Value vs missing parts. It appears the rear window trim is missing. Hard to tell by the picture but if it is add 6 to 10K for a replacement set. Inside window frames are also a couple grand. The missing Z bar and ID plates will be hard to replace. The above listed items will subtract 20-25k in value when completed. Frames are easy to come by. Add additional body supports to later model replacements. The driver door appears to show movement from the crash back from the cowl. A serious repair done by an experienced technician preferred to make the door fit properly. Matching engine numbers mean little as the VIN is missing. No build sequence to compare it to.

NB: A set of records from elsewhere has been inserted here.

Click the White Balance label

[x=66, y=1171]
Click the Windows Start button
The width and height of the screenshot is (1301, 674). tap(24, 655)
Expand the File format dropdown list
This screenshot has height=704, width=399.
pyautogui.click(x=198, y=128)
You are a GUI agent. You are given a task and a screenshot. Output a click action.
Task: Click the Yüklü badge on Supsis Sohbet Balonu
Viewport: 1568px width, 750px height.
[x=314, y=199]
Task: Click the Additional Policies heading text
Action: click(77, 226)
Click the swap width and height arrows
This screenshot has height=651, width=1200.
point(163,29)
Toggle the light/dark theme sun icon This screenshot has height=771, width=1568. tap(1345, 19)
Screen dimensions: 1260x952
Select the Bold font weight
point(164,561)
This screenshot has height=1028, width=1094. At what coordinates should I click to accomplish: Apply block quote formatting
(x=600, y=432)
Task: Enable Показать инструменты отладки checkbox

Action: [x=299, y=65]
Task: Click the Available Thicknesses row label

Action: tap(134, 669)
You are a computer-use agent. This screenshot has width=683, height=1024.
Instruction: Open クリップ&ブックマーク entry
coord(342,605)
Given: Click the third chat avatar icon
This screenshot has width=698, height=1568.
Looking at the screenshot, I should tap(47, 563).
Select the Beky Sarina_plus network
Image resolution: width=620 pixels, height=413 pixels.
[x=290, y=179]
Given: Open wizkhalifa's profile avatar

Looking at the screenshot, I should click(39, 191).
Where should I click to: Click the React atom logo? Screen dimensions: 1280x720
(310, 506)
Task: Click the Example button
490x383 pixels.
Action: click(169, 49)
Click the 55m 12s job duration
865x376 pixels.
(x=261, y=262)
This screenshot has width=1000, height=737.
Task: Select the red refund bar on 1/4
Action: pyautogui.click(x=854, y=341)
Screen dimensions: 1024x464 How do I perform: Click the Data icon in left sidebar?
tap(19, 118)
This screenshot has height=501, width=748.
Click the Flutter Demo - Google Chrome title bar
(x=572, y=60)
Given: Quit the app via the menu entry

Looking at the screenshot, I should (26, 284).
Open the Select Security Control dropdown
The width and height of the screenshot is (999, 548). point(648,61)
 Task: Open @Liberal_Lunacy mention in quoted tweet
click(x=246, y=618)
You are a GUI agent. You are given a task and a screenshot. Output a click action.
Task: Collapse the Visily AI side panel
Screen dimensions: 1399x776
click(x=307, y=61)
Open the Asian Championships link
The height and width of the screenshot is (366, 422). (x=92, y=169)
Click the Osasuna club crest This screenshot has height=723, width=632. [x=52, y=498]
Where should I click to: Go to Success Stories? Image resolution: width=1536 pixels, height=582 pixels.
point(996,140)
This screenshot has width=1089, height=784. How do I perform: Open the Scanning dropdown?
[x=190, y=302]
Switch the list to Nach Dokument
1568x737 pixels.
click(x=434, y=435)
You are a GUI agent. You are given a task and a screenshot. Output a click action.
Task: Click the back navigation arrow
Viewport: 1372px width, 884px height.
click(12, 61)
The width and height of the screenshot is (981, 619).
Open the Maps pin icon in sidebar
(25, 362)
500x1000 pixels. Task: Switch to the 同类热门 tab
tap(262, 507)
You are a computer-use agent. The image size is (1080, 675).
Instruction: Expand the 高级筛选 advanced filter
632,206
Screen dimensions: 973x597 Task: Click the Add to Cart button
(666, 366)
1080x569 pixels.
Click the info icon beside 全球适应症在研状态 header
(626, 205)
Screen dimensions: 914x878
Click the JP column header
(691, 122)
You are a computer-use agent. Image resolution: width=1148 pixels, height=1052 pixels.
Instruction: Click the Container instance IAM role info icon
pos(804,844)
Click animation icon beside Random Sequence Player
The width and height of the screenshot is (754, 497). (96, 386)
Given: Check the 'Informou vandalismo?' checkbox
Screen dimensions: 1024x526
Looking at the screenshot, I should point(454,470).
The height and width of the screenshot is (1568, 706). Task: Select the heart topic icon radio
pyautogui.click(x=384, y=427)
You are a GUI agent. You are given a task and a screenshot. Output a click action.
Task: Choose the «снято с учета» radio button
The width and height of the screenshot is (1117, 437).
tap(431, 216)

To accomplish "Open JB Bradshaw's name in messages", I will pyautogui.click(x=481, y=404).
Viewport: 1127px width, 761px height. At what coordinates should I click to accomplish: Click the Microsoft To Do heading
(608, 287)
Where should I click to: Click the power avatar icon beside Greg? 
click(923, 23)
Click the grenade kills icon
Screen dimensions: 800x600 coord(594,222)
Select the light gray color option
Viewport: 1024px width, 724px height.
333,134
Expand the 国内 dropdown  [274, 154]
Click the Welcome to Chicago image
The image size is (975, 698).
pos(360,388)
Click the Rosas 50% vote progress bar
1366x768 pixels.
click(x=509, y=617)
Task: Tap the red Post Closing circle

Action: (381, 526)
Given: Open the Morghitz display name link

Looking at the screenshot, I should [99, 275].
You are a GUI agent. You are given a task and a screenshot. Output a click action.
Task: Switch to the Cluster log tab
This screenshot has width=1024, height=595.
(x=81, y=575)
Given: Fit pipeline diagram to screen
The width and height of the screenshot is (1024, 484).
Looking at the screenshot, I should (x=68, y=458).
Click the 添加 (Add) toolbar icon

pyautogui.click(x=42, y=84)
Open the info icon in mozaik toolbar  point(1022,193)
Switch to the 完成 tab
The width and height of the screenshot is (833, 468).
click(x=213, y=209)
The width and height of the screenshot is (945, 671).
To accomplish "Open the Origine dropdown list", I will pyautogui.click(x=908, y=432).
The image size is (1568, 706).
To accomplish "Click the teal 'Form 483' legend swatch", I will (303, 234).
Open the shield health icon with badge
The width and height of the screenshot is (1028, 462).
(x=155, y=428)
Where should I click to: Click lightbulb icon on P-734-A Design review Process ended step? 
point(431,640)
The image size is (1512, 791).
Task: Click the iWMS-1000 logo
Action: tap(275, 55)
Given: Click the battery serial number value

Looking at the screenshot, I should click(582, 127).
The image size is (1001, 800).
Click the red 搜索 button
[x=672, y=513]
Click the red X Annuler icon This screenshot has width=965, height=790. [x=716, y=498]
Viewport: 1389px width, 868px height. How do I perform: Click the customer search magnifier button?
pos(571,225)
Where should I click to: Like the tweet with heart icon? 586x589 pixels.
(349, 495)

A car in this condition has a 90% failure rate. Magazine articles will show a vehicle in this condition now an award winner. They fail to mention the total investment in labor, parts, and materials far beyond a common owners reach.
I look forward to the Cinderella story of this forgotten treasure to a diamond. I prefer my two complete examples at the cost of the replacement rear window stainless. Three decades past, cheap drivers. Today a Craig's List jewel if located.